Dataset rows:
-*-

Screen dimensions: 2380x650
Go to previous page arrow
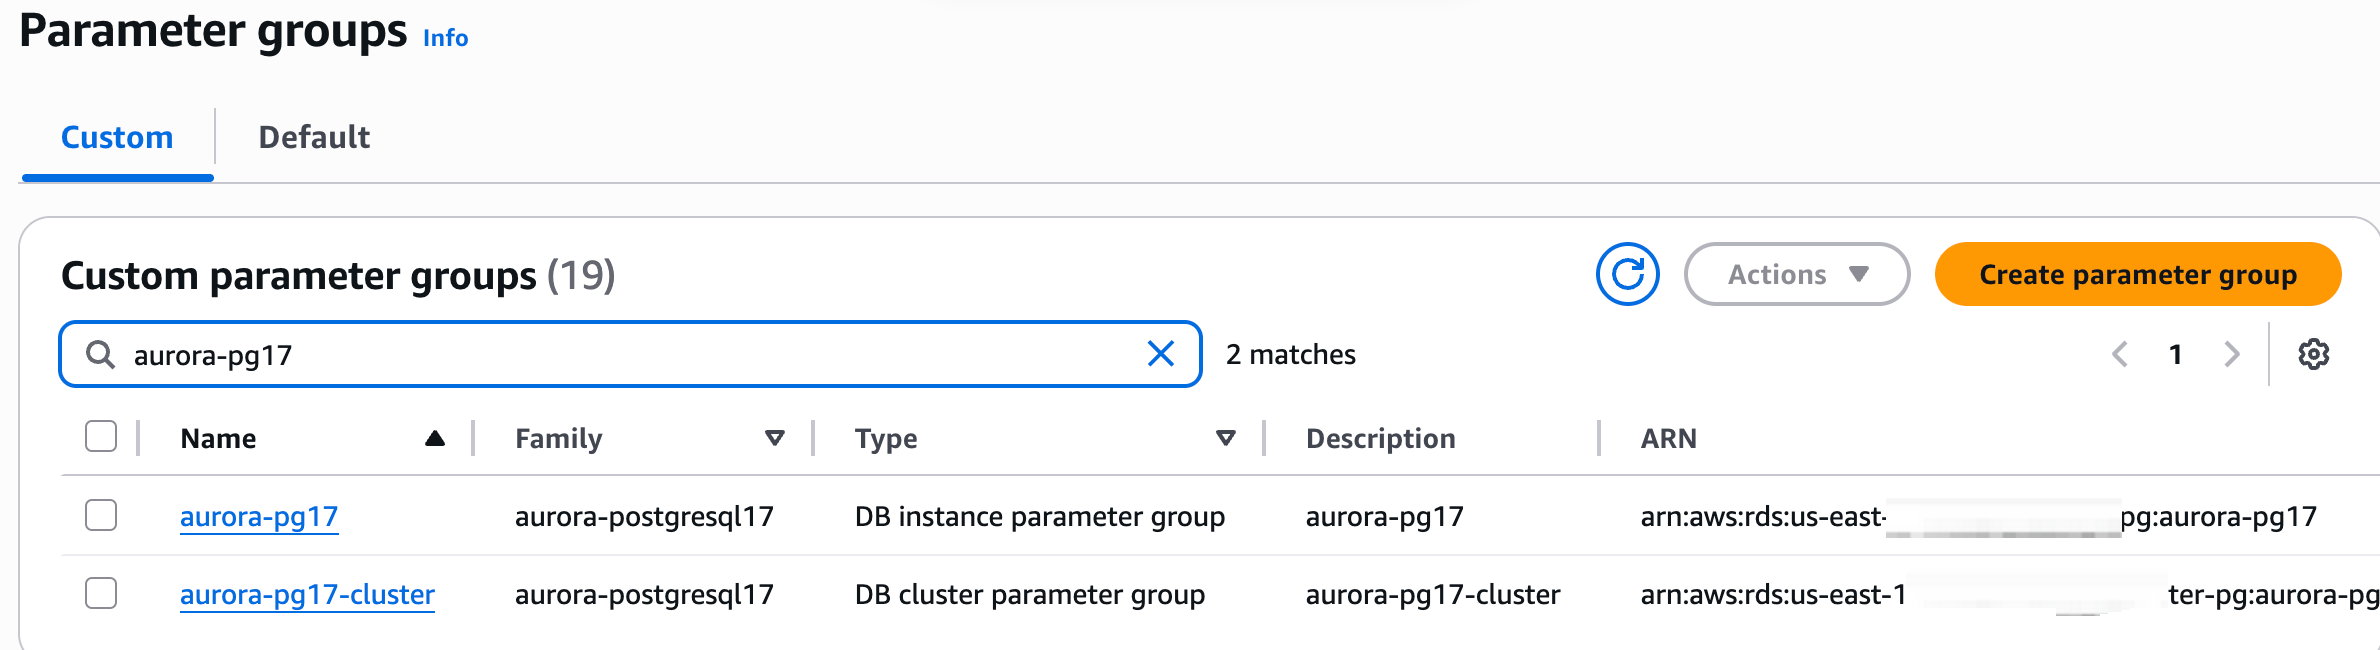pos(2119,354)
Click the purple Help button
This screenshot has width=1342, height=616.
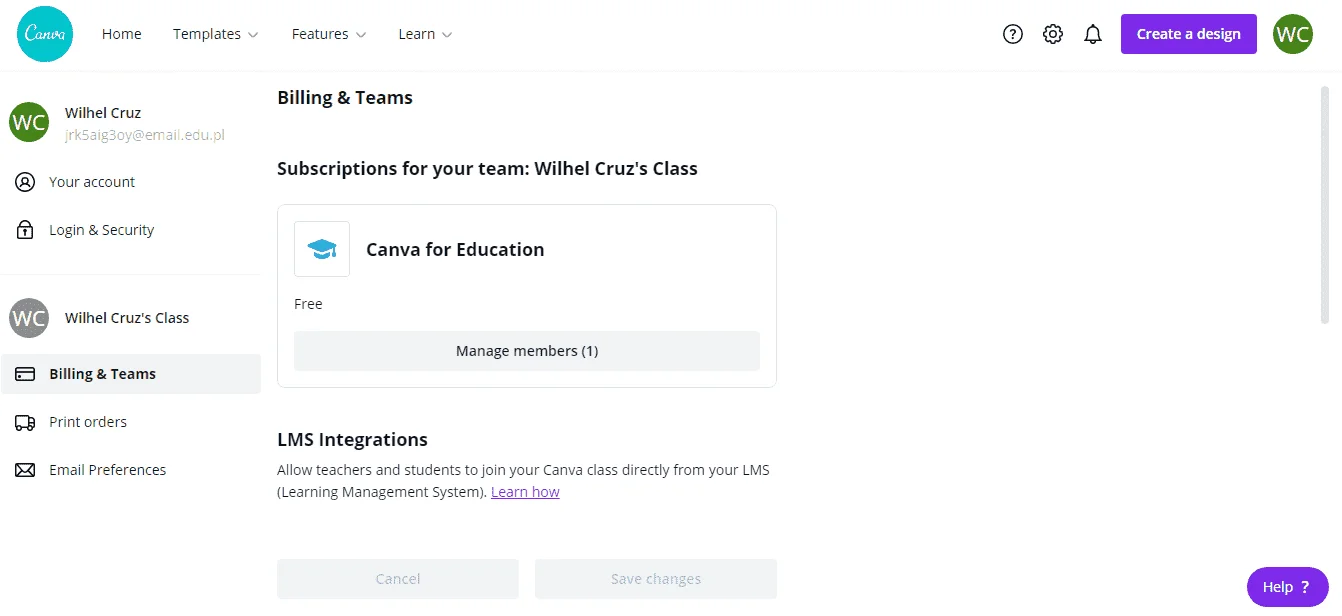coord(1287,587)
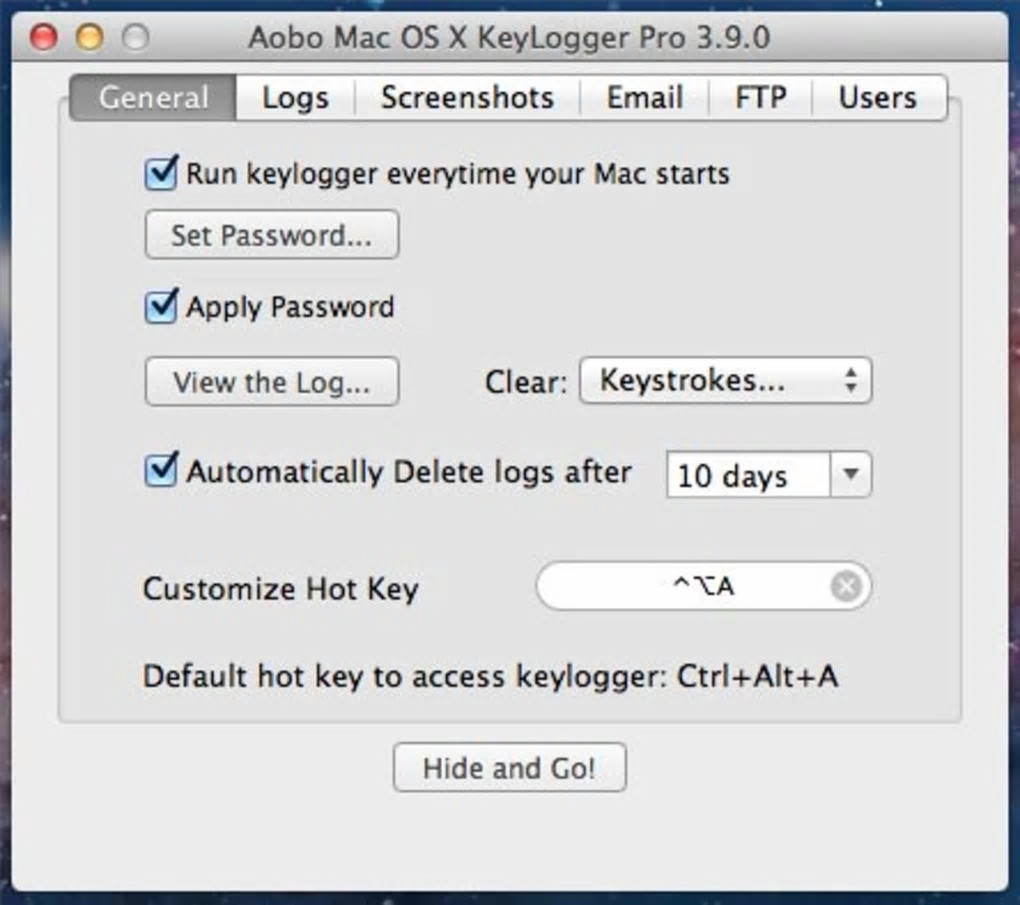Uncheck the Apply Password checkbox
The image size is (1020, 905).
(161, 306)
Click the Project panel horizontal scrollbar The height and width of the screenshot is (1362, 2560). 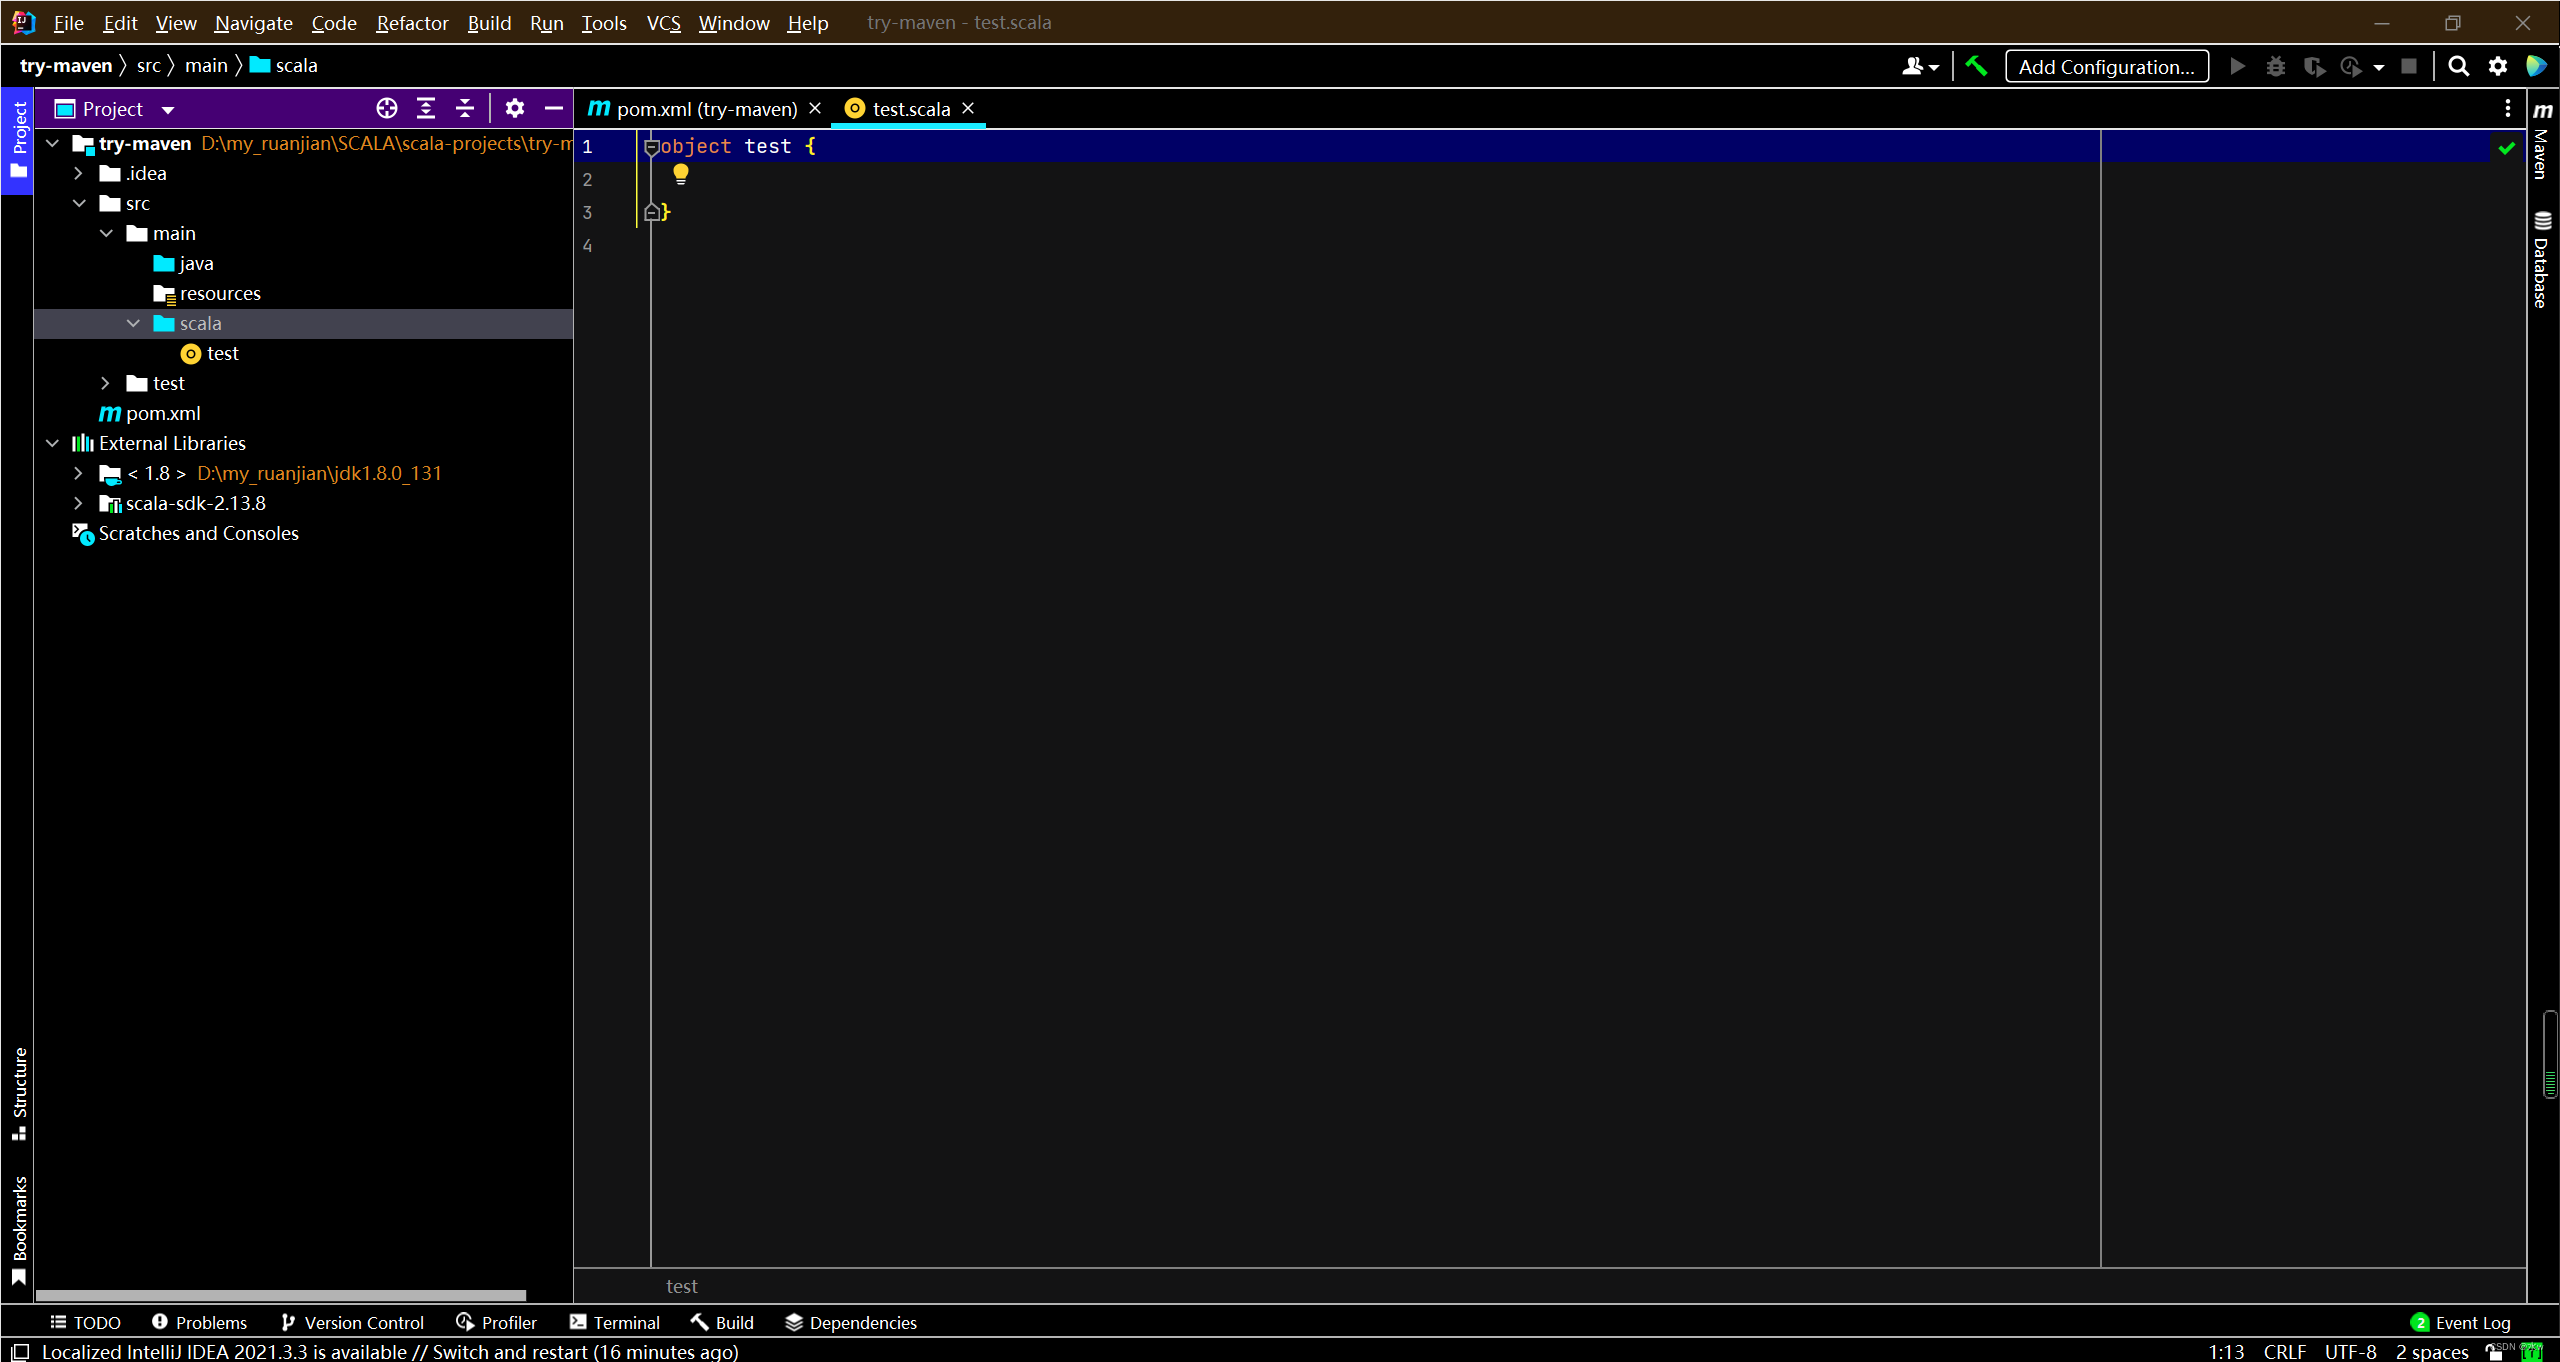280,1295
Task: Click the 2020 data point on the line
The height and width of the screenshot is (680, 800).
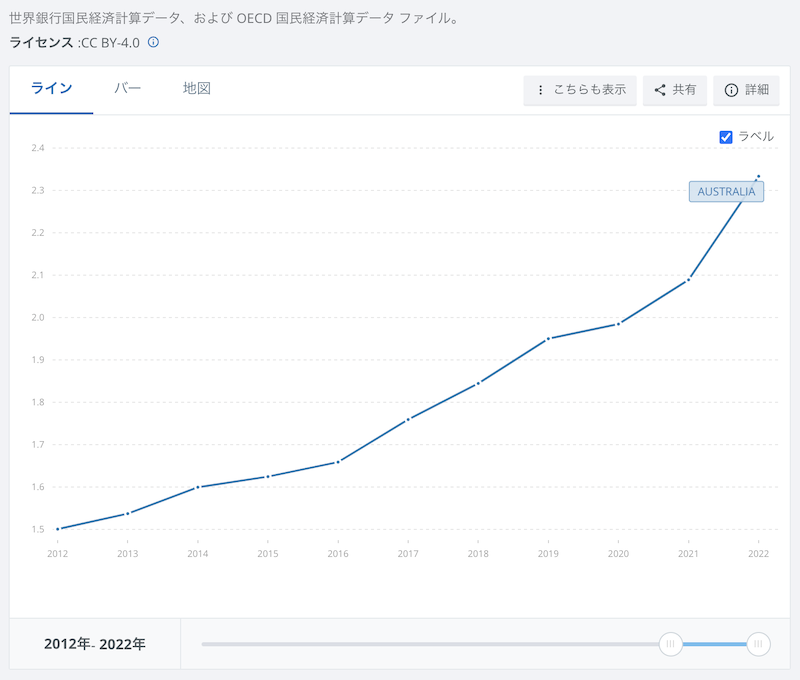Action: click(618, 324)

-*-

### PROBLEM TO SOLVE:
Please rewrite the lines from the one containing "Task: Click the 2020 data point on the line" through the end of the records, multiplying each coordinate in the answers by 2.45 and rounding to whole numbers with halves going up. Leave all other numbers unchanged and omit the pictures.

### RESPONSE TO THE TASK:
Task: Click the 2020 data point on the line
The height and width of the screenshot is (680, 800).
Action: click(1514, 794)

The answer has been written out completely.